Il s’arrêta, et en pleurant : « Quel lieu désormais, dit-il, Achate,
[460] Quel coin de terre n’est pas rempli du bruit de notre malheur ?
Vois, c’est Priam ! Oui, ici la gloire reçoit la récompense qu’elle mérite,
Ici on pleure sur ce qui s’est passé et le sort des mortels touche l’âme.
N’aie plus peur. Cette renommée t’apportera le salut. »
Ainsi dit-il et il repaît son âme des images vaines,
[465] Ne cessant de gémir, le visage baigné d’un intarissable flot de larmes.
Lecture avec le texte latin
Il y avait au milieu de la ville un bois à l’ombre généreuse
Lucus in urbe fuit media, laetissimus umbra,
Où les Puniques, une fois jetés là par les flots et la tourmente,
quo primum iactati undis et turbine Poeni
En creusant avaient mis au jour le signe que la royale Junon
effodere loco signum, quod regia Iuno
Leur avait indiqué : la tête d’un cheval fulminant, ce qui en ferait un peuple
monstrarat, caput acris equi ; sic nam fore bello
[445] Glorieux à la guerre et abondamment pourvu, de génération en génération.
445 egregiam et facilem uictu per saecula gentem.
À cet endroit, en l’honneur de Junon, Didon la Sidonienne bâtissait un temple
Hic templum Iunoni ingens Sidonia Dido
Immense et opulent, à la mesure des dons et de la faveur de la déesse.
condebat, donis opulentum et numine diuae,
D’airain était le seuil s’élevant en haut des marches et des traverses
aerea cui gradibus surgebant limina, nexaeque
D’airain tenaient le tout, autour de leur pivot grinçaient des portes d’airain.
aere trabes, foribus cardo stridebat aenis.
[450] Dans ce bois s’offrit un spectacle extraordinaire qui pour la première fois
450 Hoc primum in luco noua res oblata timorem
Calma toute crainte, là pour la première fois Énée osa espérer
leniit, hic primum Aeneas sperare salutem
Le salut et reprendre confiance malgré son accablement.
ausus, et adflictis melius confidere rebus.
Car, tandis qu’au pied du temple immense il passe en revue chaque détail
Namque sub ingenti lustrat dum singula templo,
Dans l’attente de la reine, tandis qu’il s’émerveille de la fortune de la ville,
reginam opperiens, dum, quae fortuna sit urbi,
[455] De l’habileté des artisans collaborant entre eux et de la difficulté de l’ouvrage,
455 artificumque manus inter se operumque laborem
Il voit les combats d’Ilion dans l’ordre de leur déroulement,
miratur, uidet Iliacas ex ordine pugnas,
La guerre dont le bruit s’est désormais répandu dans le monde entier,
bellaque iam fama totum uolgata per orbem,
Les Atrides et Priam et Achille, impitoyable envers les deux camps.
Atridas, Priamumque, et saeuum ambobus Achillem.
Il s’arrêta, et en pleurant : « Quel lieu désormais, dit-il, Achate,
Constitit, et lacrimans, ’Quis iam locus’ inquit ’Achate,
[460] Quel coin de terre n’est pas rempli du bruit de notre malheur ?
460 quae regio in terris nostri non plena laboris ?
Vois, c’est Priam ! Oui, ici la gloire reçoit la récompense qu’elle mérite,
En Priamus ! Sunt hic etiam sua praemia laudi ;
Ici on pleure sur ce qui s’est passé et le sort des mortels touche l’âme.
sunt lacrimae rerum et mentem mortalia tangunt.
N’aie plus peur.
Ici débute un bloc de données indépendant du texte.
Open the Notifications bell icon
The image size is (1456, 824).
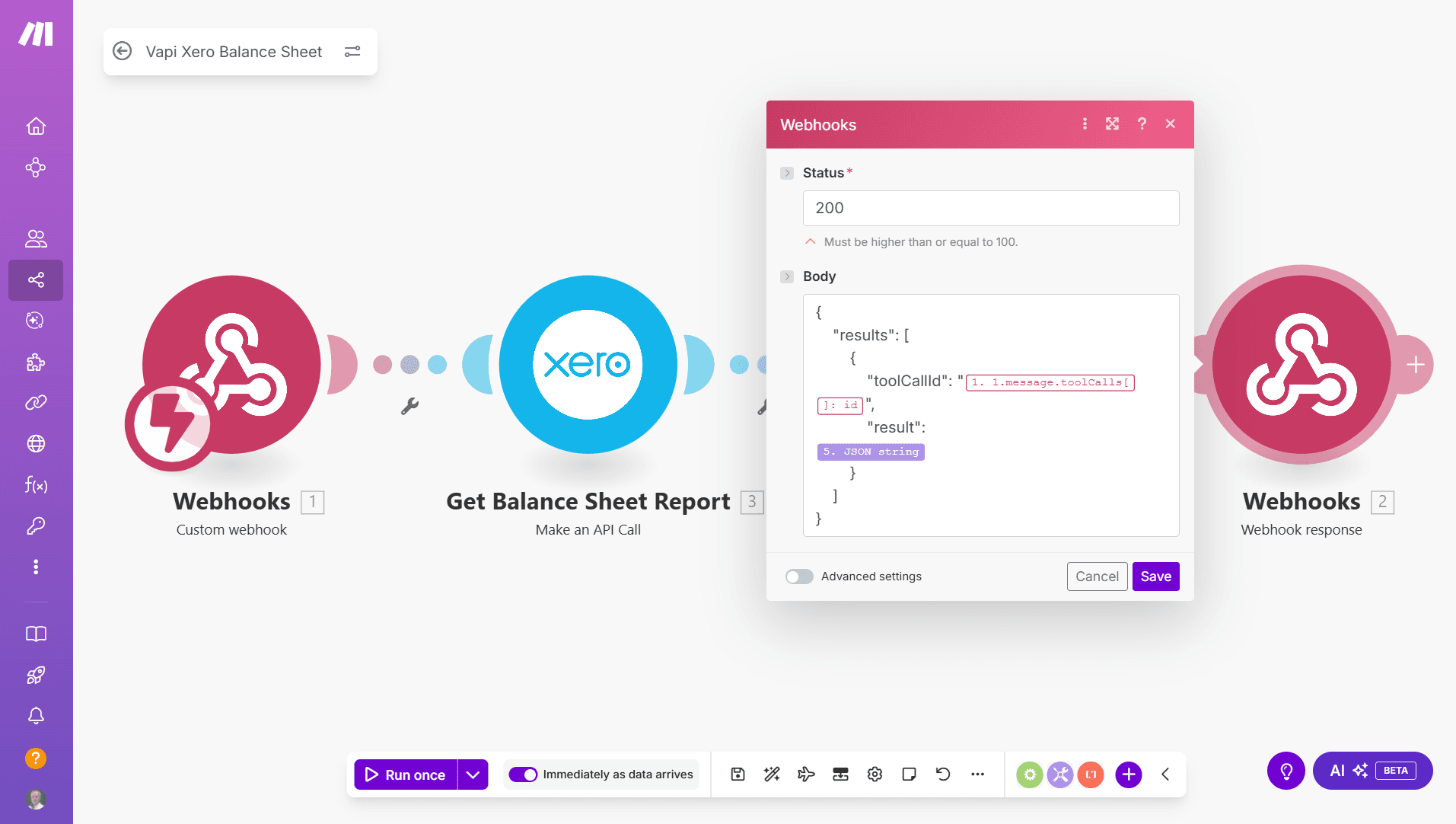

Cette renommée t’apportera le salut. »
Solue metus ; feret haec aliquam tibi fama salutem.’
Ainsi dit-il et il repaît son âme des images vaines,
Sic ait, atque animum pictura pascit inani,
[465] Ne cessant de gémir, le visage baigné d’un intarissable flot de larmes.
465 multa gemens, largoque umectat flumine uoltum.
Messages
1. Virgile, Énéide I v. 441-465 | Le temple de Junon, 8 janvier 2022, 19:27
Magnifique laconisme d’une langue latine dont la traduction française nous restitue la poésie et les rêveries métaphysiques latentes. Dommage qu’on ne l’enseigne plus. Même regret pour le grec ancien.